*WORKING DATA:*
-=-=-=-=-

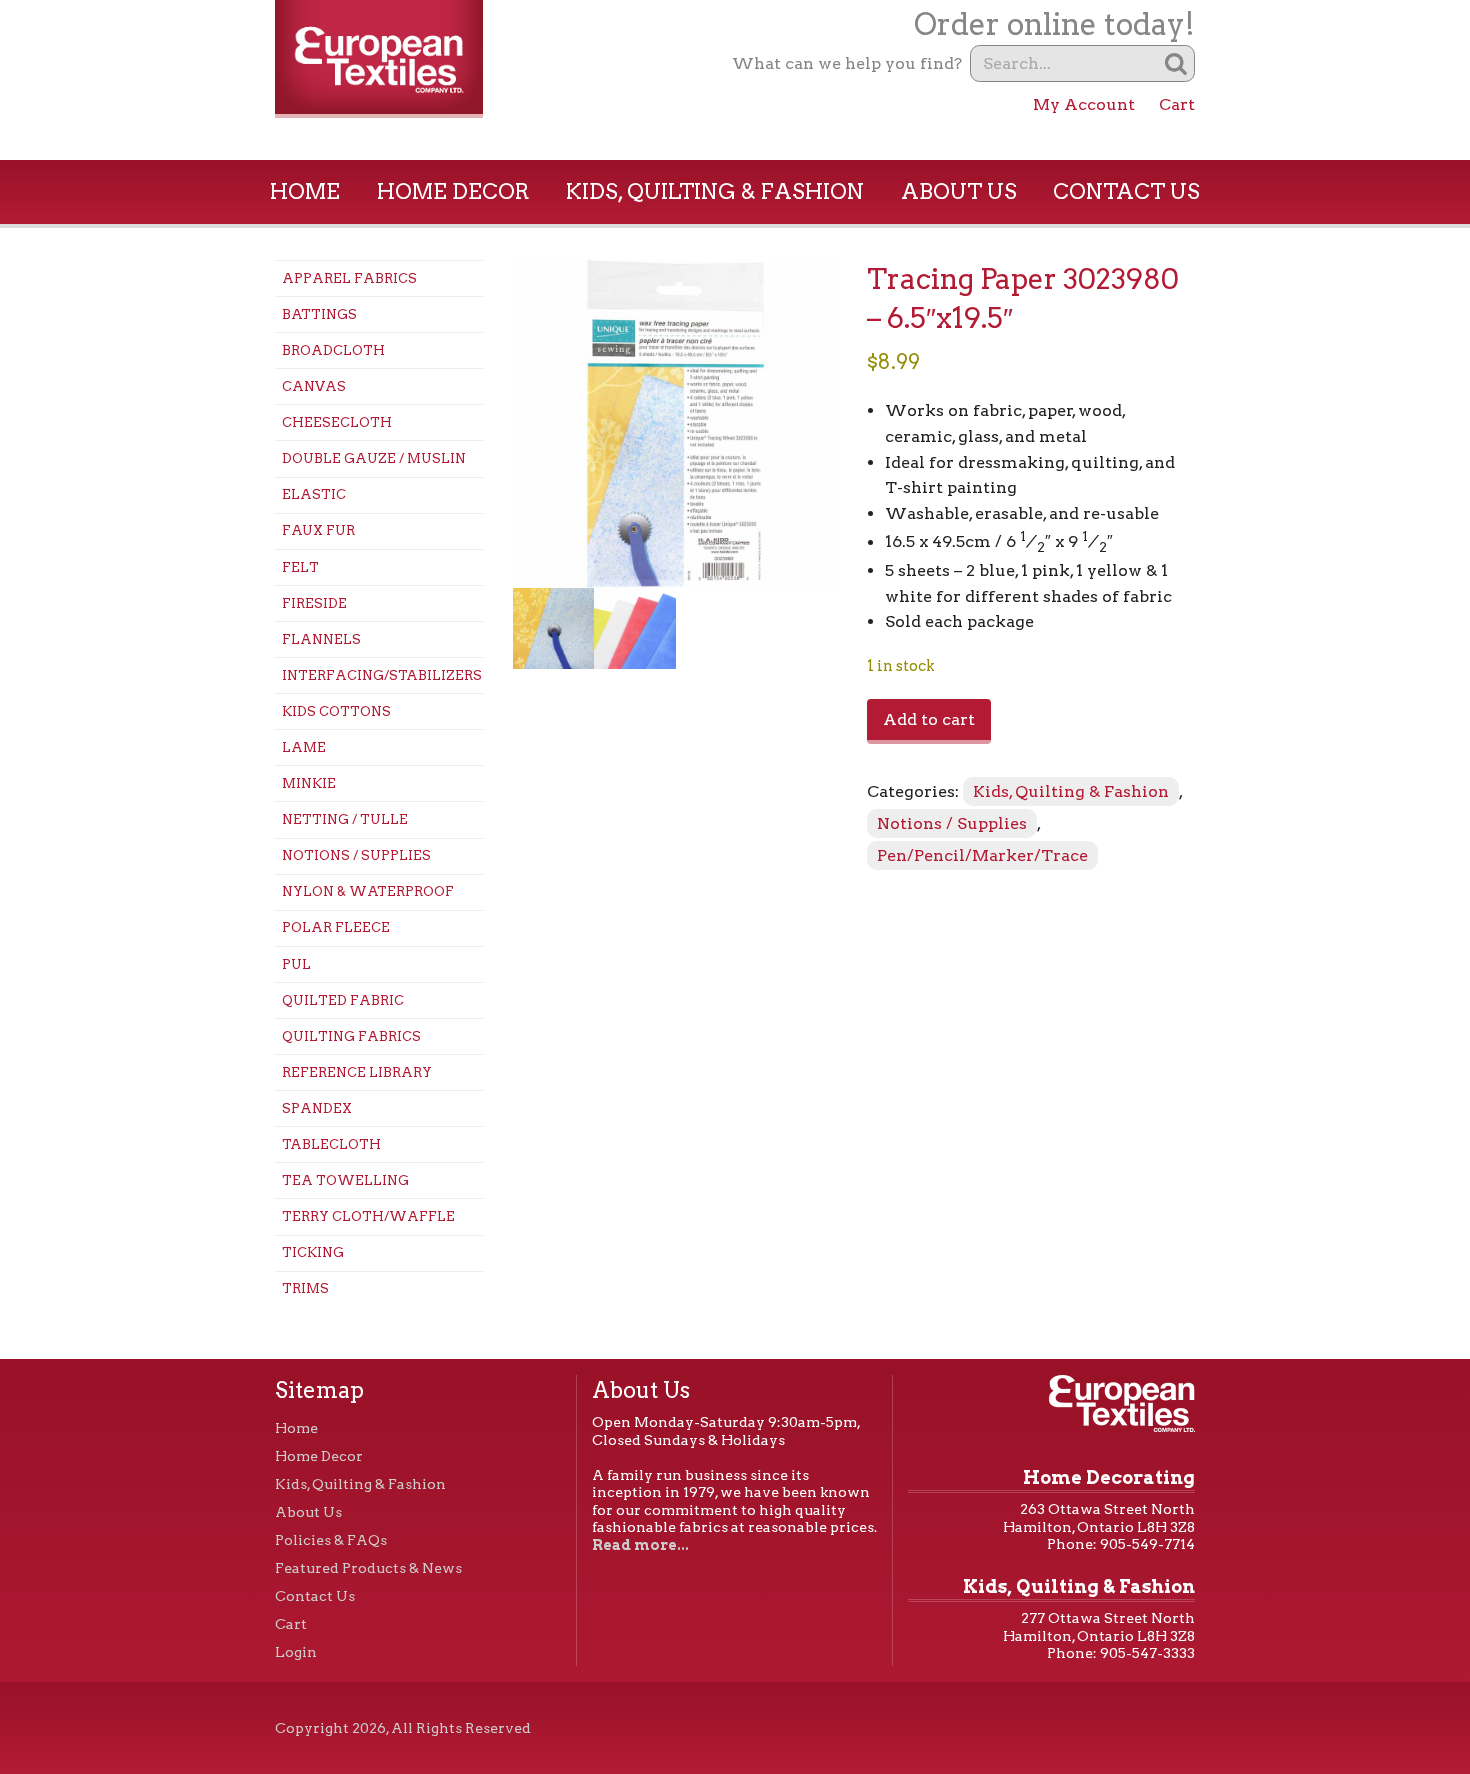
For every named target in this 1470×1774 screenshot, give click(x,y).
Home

-=-=-=-=-

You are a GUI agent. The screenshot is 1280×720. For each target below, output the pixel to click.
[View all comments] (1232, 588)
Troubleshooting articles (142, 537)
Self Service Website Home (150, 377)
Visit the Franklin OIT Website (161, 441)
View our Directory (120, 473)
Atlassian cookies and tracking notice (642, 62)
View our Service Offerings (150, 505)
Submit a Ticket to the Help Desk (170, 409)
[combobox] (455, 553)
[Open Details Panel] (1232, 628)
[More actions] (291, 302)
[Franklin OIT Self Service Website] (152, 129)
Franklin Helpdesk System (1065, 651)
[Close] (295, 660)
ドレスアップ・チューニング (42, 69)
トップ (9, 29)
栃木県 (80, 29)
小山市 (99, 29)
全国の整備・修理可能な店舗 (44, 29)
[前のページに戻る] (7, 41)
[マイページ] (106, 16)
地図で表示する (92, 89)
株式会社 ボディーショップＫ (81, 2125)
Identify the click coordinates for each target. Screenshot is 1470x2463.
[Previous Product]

-=-=-=-=-

*AIM OF THE EXERCISE:* Print, from the entries above, the line with "Identify the click", the line with "[Previous Product]" and all lines between them, exactly and with nothing else.

*THE ANSWER:*
Identify the click coordinates for each target. Screenshot is 1470x2463.
[Previous Product]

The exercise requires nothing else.